Everyone else is ending up on teams, but no one actually likes it.

Max_P,
@Max_P@lemmy.max-p.me avatar

Everyone ends up on MS Teams because they bundle it with Office365, so execs have the choice of “free” or another $12/mo/user for Slack. It immediately makes it a case of “justify how Slack is so much better we spend thousands on it when Microsoft gives us Teams for free”. Those execs don’t use chat software in the first place.
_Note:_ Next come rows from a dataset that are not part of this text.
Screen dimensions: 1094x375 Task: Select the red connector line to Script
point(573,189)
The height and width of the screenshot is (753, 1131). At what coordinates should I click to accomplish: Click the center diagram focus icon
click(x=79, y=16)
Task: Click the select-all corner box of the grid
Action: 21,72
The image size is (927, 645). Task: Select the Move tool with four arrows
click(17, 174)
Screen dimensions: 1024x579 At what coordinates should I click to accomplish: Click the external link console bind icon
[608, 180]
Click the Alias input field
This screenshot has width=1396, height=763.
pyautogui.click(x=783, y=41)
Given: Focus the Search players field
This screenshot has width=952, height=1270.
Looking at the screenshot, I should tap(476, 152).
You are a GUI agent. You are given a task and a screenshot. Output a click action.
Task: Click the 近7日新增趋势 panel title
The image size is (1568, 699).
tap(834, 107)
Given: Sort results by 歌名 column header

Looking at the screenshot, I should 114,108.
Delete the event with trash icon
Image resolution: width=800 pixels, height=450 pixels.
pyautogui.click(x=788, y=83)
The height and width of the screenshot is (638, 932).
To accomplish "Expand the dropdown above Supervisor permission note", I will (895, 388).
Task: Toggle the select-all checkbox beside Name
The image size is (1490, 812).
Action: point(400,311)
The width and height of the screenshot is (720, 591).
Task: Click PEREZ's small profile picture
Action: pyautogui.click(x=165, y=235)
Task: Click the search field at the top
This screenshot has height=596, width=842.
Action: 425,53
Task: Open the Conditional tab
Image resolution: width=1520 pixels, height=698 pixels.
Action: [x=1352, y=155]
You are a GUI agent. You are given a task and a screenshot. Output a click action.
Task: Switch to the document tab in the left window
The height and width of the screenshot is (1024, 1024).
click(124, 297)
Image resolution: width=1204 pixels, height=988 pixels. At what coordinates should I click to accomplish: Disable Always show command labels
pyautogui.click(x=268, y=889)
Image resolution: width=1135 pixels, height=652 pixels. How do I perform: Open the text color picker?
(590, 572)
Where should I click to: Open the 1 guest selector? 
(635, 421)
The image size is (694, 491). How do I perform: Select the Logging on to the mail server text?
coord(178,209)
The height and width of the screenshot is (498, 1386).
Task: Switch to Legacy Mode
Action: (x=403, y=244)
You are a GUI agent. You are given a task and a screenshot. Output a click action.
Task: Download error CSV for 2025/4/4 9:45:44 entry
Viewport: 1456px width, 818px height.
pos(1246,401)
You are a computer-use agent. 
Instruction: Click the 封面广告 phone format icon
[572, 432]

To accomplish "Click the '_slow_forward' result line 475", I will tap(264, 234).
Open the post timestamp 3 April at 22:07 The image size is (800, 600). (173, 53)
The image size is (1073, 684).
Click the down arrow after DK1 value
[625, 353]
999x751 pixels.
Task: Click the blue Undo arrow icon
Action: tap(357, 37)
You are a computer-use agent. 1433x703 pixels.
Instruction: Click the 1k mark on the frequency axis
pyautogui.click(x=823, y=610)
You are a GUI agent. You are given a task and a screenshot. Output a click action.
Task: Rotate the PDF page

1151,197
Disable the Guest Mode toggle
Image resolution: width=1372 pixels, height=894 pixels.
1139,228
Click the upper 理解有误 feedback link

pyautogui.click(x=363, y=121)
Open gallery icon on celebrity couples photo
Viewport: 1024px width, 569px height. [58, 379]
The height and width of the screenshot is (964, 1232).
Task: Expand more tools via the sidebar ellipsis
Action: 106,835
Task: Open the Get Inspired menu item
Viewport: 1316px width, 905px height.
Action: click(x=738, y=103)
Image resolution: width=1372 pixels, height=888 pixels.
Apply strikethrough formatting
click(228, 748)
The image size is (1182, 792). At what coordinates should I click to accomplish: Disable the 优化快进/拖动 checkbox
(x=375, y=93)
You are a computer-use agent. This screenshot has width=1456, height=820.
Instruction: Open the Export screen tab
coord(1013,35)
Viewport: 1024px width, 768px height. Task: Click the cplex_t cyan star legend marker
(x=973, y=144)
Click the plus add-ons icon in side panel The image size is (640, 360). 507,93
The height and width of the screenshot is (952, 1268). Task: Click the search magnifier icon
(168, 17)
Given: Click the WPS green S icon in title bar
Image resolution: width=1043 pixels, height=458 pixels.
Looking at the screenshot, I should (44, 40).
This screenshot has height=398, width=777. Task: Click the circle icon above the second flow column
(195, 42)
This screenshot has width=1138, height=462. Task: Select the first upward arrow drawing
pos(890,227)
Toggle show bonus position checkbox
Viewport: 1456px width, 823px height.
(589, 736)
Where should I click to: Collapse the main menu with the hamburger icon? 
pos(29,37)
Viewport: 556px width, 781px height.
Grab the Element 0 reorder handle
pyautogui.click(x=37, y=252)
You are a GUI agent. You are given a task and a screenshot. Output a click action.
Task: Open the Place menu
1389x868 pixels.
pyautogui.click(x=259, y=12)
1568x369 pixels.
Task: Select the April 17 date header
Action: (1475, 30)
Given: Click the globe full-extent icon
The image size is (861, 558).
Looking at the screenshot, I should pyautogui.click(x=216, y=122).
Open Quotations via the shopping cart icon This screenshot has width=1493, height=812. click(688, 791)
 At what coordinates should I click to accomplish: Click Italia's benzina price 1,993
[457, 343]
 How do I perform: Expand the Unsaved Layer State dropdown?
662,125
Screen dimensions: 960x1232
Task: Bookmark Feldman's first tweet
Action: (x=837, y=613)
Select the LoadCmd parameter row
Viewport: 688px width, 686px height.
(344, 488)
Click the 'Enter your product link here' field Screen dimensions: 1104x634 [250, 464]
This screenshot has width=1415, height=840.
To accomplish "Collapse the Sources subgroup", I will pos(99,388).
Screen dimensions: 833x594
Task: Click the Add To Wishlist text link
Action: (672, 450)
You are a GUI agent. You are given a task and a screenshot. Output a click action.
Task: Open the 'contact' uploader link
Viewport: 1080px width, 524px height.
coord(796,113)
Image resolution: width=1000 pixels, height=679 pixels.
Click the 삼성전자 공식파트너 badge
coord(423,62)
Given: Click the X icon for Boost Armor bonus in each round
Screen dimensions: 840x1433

That’s why the EU forced them to unbundle Teams.

kbin_space_program,

No, not always. I know of a very major firm that uses google suite for everything but chat and video calls. They use MS Teams because its just that much better than google's alternative. From the chats Ive had, the issue with Slack there is that someone high up in their IT stack hates it.

lightnegative,

Teams is relative.

At a previous job (Microsoft shop but in the public sector so 10 years behind), the standard messenger when I started was Skype for Business.

In case you’ve never used Skype for Business, it’s “Skype” in branding only and actually has nothing to do with the Skype software that Microsoft purchased and is more like MSN Messenger.

Compared to that, Teams is a huge step up.

Also, at a Microsoft shop, you have to use what Microsoft provides even though it’s usually balls.

It’s 90% of the reason I now refuse to work anywhere that’s bought into the Microsoft ecosystem. It’s just so… mediocre

Croquette,

It’s not because you compare Teams to something worse that Teams isn’t terrible.

lightnegative,

Well, as far as I’m concerned Skype for Business set the benchmark for terrible. Teams isn’t even close to being that level of bad

Croquette,

I agree, but we should always compare to what is better and strive for that. Otherwise we get the situation today where the argument to take a product over another is that it’s less bad than the old one

Socsa,

I can use my published PGP keys with XMPP, for starters. And I can use OMEMO. Matrix supports neither afaik.

poVoq,
@poVoq@slrpnk.net avatar

It is true that Matrix follows a fat server model, but multi-device usage works perfectly well in XMPP these days.